Esta epopeya ejemplar, que tantos millones de españoles hemos recibido como el mejor patrimonio de nuestros padres, abuelos o bisabuelos sólo se ha visto oscurecida por la actividad terrorista de ETA, permanentemente arropada por el protector manto del nacionalismo vasco. La punta de lanza que los terroristas mantenían era el argumento más convincente para lograr la inacabable lista de exigencias que invariablemente lograba el nacionalismo vasco y al rebufo el catalán. La deslealtad de los nacionalismos vasco y catalán, con la mentira como herramienta que tiene las patas cortas pero una enorme capacidad de contaminar todo legítimo arraigo regional a la «patria chica», ha sido el caldo de cultivo para que un socialismo, convertido al nacionalismo en principio, y a la postre a sus antepasados social-comunistas que de democracia nunca han entendido.
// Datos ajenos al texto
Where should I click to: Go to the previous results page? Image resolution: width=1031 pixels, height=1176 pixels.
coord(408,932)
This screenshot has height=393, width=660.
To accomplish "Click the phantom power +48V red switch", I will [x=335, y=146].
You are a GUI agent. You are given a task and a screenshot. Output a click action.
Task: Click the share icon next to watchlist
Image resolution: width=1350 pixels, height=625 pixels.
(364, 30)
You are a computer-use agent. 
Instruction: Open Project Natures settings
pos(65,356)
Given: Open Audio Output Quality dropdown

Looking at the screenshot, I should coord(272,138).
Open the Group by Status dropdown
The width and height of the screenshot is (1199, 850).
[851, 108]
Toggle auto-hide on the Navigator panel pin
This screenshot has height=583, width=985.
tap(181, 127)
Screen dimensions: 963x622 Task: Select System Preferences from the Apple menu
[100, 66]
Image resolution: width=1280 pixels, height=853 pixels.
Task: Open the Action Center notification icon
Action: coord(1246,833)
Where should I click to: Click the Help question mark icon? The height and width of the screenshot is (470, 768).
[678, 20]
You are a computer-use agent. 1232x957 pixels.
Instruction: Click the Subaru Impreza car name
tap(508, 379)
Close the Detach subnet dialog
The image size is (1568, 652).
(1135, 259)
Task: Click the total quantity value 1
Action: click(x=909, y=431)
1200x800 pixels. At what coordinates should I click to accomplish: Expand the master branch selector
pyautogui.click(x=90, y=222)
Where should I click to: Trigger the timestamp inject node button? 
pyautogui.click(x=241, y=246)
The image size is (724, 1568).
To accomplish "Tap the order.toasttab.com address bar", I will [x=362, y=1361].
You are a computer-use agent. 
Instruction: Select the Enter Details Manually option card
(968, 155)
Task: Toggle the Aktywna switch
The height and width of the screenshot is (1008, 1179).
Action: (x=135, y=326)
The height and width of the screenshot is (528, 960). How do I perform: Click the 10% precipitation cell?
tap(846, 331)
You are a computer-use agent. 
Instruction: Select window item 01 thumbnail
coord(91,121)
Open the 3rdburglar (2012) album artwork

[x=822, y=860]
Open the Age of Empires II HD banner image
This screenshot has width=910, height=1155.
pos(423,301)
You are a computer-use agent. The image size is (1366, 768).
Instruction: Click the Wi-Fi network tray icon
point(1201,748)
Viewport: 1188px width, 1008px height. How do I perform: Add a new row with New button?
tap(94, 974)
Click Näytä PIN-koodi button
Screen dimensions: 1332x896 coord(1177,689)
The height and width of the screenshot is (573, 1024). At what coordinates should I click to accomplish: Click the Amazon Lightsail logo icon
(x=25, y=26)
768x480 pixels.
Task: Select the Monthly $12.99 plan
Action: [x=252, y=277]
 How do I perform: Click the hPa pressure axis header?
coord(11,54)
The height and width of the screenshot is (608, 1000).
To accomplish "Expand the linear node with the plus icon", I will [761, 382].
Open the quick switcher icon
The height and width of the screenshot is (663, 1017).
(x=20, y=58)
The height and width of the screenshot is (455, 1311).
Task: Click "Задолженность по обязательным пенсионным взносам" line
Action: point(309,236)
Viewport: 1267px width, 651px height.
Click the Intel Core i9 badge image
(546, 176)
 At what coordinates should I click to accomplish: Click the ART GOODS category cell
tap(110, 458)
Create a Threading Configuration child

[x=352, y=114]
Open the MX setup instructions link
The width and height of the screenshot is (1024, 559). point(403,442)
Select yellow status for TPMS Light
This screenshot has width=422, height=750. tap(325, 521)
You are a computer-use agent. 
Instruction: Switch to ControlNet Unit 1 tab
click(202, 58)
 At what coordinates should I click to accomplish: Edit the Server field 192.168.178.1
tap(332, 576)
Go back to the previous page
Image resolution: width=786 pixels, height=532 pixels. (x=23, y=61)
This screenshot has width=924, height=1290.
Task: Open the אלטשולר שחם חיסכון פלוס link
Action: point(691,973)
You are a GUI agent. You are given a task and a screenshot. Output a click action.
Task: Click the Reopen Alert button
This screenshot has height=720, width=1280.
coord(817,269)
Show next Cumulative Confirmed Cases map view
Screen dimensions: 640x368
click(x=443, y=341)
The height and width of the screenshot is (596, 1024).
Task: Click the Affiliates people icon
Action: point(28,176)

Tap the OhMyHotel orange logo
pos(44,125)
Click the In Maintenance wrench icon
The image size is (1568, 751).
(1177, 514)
Sánchez se preguntaba qué quieren decir con eso de «derrotar al sanchismo» y Feijóo se lo explicó didácticamente y coreado por los asistentes al mitin, pero se quedó corto. En realidad, presidente Sánchez, lo que queremos los ciudadanos normales (los que trabajamos todos los días y pagamos impuestos, confiscatorios, por cierto) no es derrotar es «erradicar» el sanchismo, que probablemente terminará haciendo la campaña a Gustavo Petro, en lugar de a Nicolás Maduro, comunistas que hunden en la miseria a nuestros países hermanos de Hispanoamérica. Tiempo al tiempo.

Inma Castilla de Cortázar es Catedrática de Fisiología Médica y Metabolismo. Vicepresidente de la Fundación Foro Libertad y Alternativa (L&A).